SUPPLIED DATA:
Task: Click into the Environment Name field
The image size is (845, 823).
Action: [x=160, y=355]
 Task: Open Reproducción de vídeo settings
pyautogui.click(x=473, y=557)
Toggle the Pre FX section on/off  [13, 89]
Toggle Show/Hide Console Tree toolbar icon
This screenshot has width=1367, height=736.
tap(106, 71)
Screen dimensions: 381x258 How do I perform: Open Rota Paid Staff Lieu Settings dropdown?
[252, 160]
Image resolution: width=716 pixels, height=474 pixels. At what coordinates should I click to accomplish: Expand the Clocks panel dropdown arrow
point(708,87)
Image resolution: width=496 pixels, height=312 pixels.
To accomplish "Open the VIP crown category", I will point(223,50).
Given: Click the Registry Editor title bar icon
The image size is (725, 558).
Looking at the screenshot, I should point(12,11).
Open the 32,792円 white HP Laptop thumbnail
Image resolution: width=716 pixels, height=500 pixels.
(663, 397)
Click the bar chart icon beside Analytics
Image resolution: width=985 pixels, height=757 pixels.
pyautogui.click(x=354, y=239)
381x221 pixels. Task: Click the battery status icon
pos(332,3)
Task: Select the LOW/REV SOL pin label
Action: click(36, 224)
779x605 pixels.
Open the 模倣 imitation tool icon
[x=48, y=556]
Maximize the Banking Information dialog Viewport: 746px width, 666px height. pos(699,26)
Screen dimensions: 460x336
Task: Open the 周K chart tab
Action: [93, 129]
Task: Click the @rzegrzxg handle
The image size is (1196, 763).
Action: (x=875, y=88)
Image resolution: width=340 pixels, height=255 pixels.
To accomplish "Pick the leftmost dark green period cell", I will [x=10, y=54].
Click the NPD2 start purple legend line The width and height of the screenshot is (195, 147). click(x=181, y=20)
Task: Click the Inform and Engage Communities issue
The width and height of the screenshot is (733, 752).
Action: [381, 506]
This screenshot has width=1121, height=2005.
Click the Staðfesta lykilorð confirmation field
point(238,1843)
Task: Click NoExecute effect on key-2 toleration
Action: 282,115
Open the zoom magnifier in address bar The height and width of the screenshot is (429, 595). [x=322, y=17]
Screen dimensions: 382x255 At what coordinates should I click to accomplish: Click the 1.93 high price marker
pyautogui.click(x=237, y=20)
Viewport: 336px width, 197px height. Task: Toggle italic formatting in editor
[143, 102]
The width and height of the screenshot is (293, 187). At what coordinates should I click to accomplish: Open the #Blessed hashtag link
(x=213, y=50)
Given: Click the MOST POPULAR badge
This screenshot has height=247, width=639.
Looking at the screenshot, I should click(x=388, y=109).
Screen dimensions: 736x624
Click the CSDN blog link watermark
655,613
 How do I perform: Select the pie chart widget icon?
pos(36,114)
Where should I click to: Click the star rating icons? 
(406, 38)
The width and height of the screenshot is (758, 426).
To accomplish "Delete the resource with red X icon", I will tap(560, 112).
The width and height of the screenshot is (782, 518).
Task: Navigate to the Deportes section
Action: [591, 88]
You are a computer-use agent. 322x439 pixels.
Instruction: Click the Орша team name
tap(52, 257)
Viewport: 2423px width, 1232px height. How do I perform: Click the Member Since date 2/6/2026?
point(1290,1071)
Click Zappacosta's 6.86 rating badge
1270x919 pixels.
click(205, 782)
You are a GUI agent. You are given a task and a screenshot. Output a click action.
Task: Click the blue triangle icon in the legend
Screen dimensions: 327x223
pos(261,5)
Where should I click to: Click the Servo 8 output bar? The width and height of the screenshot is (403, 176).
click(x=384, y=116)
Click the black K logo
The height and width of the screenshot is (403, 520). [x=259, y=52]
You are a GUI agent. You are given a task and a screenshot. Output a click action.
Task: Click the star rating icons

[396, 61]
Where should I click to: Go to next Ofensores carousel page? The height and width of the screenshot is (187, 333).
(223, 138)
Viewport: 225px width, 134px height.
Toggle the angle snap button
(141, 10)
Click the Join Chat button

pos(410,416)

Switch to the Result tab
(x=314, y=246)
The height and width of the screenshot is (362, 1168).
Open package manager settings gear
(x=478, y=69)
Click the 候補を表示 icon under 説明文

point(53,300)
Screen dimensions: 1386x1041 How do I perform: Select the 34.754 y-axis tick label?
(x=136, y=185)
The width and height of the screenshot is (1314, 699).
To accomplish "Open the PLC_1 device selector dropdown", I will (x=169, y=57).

YOUR GOAL: In the listing above, find the line containing "Click Zappacosta's 6.86 rating badge" and the line containing "Viewport: 225px width, 134px height.", then retype both and every line between them exactly, with nothing else.

RESPONSE FOR THIS EXERCISE:
Click Zappacosta's 6.86 rating badge
1270x919 pixels.
click(205, 782)
You are a GUI agent. You are given a task and a screenshot. Output a click action.
Task: Click the blue triangle icon in the legend
Screen dimensions: 327x223
pos(261,5)
Where should I click to: Click the Servo 8 output bar? The width and height of the screenshot is (403, 176).
click(x=384, y=116)
Click the black K logo
The height and width of the screenshot is (403, 520). [x=259, y=52]
You are a GUI agent. You are given a task and a screenshot. Output a click action.
Task: Click the star rating icons

[396, 61]
Where should I click to: Go to next Ofensores carousel page? The height and width of the screenshot is (187, 333).
(223, 138)
Viewport: 225px width, 134px height.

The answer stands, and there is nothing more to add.